I’ll have to admit I was a little bit stressed this morning. I’d spent the majority of the night previously thinking about the narrative I wanted to put forward for my post for Lifehacker and the night’s sleep didn’t bring about any sudden moments of clarity. This isn’t completely unusual, indeed there are many times when I go through a similar process for my daily entries here, but the thought of not being able to deliver something (well, something that was up to my standards) to someone else for publication wore on me heavily. Still I’m not one to dwell on problems that don’t have an immediate solution so I trucked myself out to TechEd.


My writer’s anxiety wasn’t helped by the fact that the first session I had chosen turned out to be a 75 minute long advertisement for NetApp. Now usually I’m ok with sessions like this, especially if I’m interested in the particular tech they happen to be peddling, but no where on the session information did it say anything about this being all about whatever NetApp could do rather than, you know, what the session description led you to believe. Thankfully the second session I went to was with Mark Russinovich (of SysInternals fame) who’s presentation was not only great the stuff he talked about it was the inspiration for my post on Lifehacker. That’s also led onto me figuring out where I want to go with it for the next 2 that are due which just makes everything a lot easier.

The lack of a common meeting point (like the press room was the last time around) has led to this weird situation between all of us. Since we’re all in sessions for most of the day and the majority of them don’t overlap I actually didn’t see anyone else from the Lifehacker crew today. Sure there were a couple emails shot about but apart from that I’ve had no contact with them. After the experience I had travelling with DFAT it certainly feels a bit weird to me as we’d always meet up after work for dinner and a chat, something which was always fun after you got over that initial getting-to-know-you hurdle.

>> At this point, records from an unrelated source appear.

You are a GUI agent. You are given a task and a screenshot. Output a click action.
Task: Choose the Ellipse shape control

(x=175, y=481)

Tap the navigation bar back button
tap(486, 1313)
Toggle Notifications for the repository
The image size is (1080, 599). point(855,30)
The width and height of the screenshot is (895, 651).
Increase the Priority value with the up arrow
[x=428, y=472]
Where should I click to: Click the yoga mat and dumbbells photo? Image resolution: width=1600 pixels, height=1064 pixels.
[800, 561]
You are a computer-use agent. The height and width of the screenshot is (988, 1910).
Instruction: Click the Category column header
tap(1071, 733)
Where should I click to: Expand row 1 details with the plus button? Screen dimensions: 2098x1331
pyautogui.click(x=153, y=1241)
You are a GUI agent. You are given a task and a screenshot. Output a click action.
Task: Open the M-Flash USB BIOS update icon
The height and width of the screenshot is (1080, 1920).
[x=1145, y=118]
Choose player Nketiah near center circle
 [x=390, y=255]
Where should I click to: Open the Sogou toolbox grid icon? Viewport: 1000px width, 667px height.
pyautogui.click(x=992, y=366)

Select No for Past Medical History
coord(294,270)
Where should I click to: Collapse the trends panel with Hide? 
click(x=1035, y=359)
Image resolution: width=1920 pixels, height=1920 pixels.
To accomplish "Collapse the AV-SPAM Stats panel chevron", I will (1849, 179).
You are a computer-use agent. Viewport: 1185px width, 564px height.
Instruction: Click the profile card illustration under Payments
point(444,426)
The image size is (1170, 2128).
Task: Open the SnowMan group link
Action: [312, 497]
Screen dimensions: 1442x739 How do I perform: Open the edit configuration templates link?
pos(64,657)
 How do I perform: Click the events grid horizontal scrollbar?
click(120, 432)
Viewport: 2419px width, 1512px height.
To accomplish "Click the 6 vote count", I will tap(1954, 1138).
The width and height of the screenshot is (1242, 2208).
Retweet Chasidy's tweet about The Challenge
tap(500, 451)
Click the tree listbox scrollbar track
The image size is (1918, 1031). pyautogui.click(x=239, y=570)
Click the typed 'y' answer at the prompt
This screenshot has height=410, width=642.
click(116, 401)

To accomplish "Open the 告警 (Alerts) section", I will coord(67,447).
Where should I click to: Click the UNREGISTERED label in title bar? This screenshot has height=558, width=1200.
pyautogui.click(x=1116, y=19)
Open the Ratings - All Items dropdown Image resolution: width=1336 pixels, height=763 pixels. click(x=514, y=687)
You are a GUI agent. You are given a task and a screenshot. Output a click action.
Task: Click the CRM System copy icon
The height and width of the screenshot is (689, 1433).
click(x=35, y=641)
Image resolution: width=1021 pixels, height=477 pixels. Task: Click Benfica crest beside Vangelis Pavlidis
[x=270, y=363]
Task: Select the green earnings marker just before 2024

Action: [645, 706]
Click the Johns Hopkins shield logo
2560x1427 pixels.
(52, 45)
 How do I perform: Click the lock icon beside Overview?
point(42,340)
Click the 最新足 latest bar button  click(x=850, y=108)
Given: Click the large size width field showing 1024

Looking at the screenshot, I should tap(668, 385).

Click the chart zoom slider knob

However this also afforded me a little freedom to do what I pleased after TechEd finished. After battling with dodgy Internet to get my post and pictures uploaded for the better part of an hour I finally made it out of the hotel and set out to look for some local cuisine. I’d tracked down a decent looking restaurant called Luke¬†and, after walking in circles and almost giving up on finding it, settled in for a nice meal of baked oysters, a burger and an Oaked Arrogant Bastard ale. The food was quite incredible as the following photo will attest:


I had thought ahead and brought my camera with me to the restaurant (none of the pics I’ve uploaded so far are from it, however) and afterwards I went on a bit of a tour around the area near my hotel. There was no limit of interesting subjects, at least for someone like me, and looking over the photos shows that I should have at least a couple keepers, maybe more once I get done with them in Lightroom. I was going to install a copy of it on this laptop however I don’t really have the time to go through them right now, unless I want to cut sleep out completely. It’s enough to satisfy me should I not get another chance, but I’m hoping to spend the better part of Friday doing the same thing again, only during the day.

So two days and two more posts to go. I’m feeling an awful lot better about this whole thing and I feel like its going to be reflected in my writing. Hopefully I luck into some more of those inspirational sessions as whilst I’ve got a general idea of what I want to write those kinds of posts always feel a whole bunch better. We shall have to see though and I’d better stop prattling on here in favor of getting some decent rest before tomorrow.